» PASAJE EXTRAÍDO
★ ★ ★ ★ ★

Todos los surcamos día a día, propulsados por una prisa que nos impide re-parar
en dichos espacios de tránsito.
En 1993, el
sociólogo francés Marc Augé calificó estos espacios de transición como "no
lugares". Hoy pretendemos detenernos en ellos –que paradoja- y acercarnos
a la obra que los analiza (Los no lugares: espacios de anonimato, Barcelona,
Gedisa, 1997).
En primer lugar, deberíamos preguntarnos: ¿Qué es un "no lugar"? "Los
no lugares -afirma Augé- son tanto las instalaciones necesarias para la
circulación acelerada de personas y bienes (vías rápidas, empalmes de rutas,
aeropuertos) como los medios de transporte mismos o los grandes centros
comerciales, o también los campos de tránsito prolongado donde se estacionan los
refugiados del planeta" (ibid: 41). En otras palabras, se trata
de espacios impersonales, desalmados, desustancializados, licuados por una
especie de confort artificial que todo lo equipara. Un no-lugar es un espacio inhabitable,
imposible de transformar en nuestro hogar, una especie de hilo invisible que
enlaza dos lugares con entidad propia, con historia personal y colectiva.
"A la entrada
de las ciudades, en el espacio triste de los grandes complejos, de las zonas
industrializadas y de los supermercados, están plantados los anuncios que nos
invitan a visitar los monumentos antiguos. A lo largo de autopistas se
multiplican las referencias a las curiosidades locales que deberían retenernos
aun cuando estamos de paso, como si la alusión al tiempo y a los lugares
antiguos no fuese hoy sino una manera de mentar el espacio presente" (ibid:
79).
Esta es quizás la
contraposición máxima entre los lugares y los no-lugares. Los primeros gozan de
intrahistoria, son el resultado de una evolución de habitabilidad. Cuando enfatizamos
que Sevilla es una ciudad de raíces tartesas en las que se han asentando
romanos, árabes, judíos y un sinfín de pueblos, lo que realmente ponemos de
manifiesto es el hecho sustancial de que se ha ido conformando como abrigo
cultural concebido para con-vivir. Así, “si un lugar puede definirse como lugar
de identidad, relacional e histórico, un espacio que no puede definirse ni como
espacio de identidad ni como relacional ni como histórico, definirá un no lugar”.

★ ★ ★ ★ ★

» EXTRACTO DE DATOS
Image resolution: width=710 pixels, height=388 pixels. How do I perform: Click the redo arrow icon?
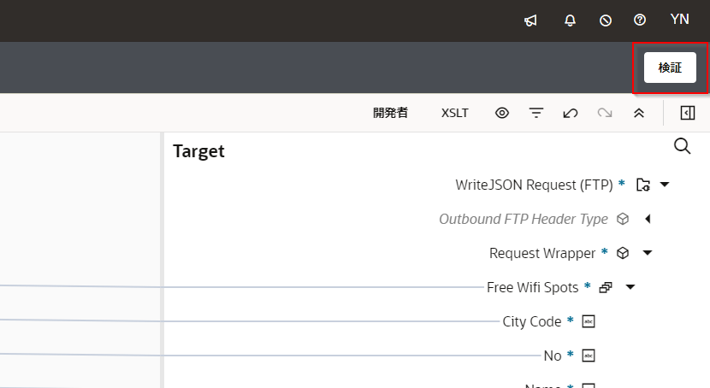[x=605, y=113]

★ ★ ★ ★ ★

» TAREA POR REALIZAR
Imprime completo y sin cambio alguno el pasaje sobre los no lugares.

» RESULTADO OBTENIDO
Todos los surcamos día a día, propulsados por una prisa que nos impide re-parar
en dichos espacios de tránsito.
En 1993, el
sociólogo francés Marc Augé calificó estos espacios de transición como "no
lugares". Hoy pretendemos detenernos en ellos –que paradoja- y acercarnos
a la obra que los analiza (Los no lugares: espacios de anonimato, Barcelona,
Gedisa, 1997).
En primer lugar, deberíamos preguntarnos: ¿Qué es un "no lugar"? "Los
no lugares -afirma Augé- son tanto las instalaciones necesarias para la
circulación acelerada de personas y bienes (vías rápidas, empalmes de rutas,
aeropuertos) como los medios de transporte mismos o los grandes centros
comerciales, o también los campos de tránsito prolongado donde se estacionan los
refugiados del planeta" (ibid: 41). En otras palabras, se trata
de espacios impersonales, desalmados, desustancializados, licuados por una
especie de confort artificial que todo lo equipara. Un no-lugar es un espacio inhabitable,
imposible de transformar en nuestro hogar, una especie de hilo invisible que
enlaza dos lugares con entidad propia, con historia personal y colectiva.
"A la entrada
de las ciudades, en el espacio triste de los grandes complejos, de las zonas
industrializadas y de los supermercados, están plantados los anuncios que nos
invitan a visitar los monumentos antiguos. A lo largo de autopistas se
multiplican las referencias a las curiosidades locales que deberían retenernos
aun cuando estamos de paso, como si la alusión al tiempo y a los lugares
antiguos no fuese hoy sino una manera de mentar el espacio presente" (ibid:
79).
Esta es quizás la
contraposición máxima entre los lugares y los no-lugares. Los primeros gozan de
intrahistoria, son el resultado de una evolución de habitabilidad. Cuando enfatizamos
que Sevilla es una ciudad de raíces tartesas en las que se han asentando
romanos, árabes, judíos y un sinfín de pueblos, lo que realmente ponemos de
manifiesto es el hecho sustancial de que se ha ido conformando como abrigo
cultural concebido para con-vivir. Así, “si un lugar puede definirse como lugar
de identidad, relacional e histórico, un espacio que no puede definirse ni como
espacio de identidad ni como relacional ni como histórico, definirá un no lugar”.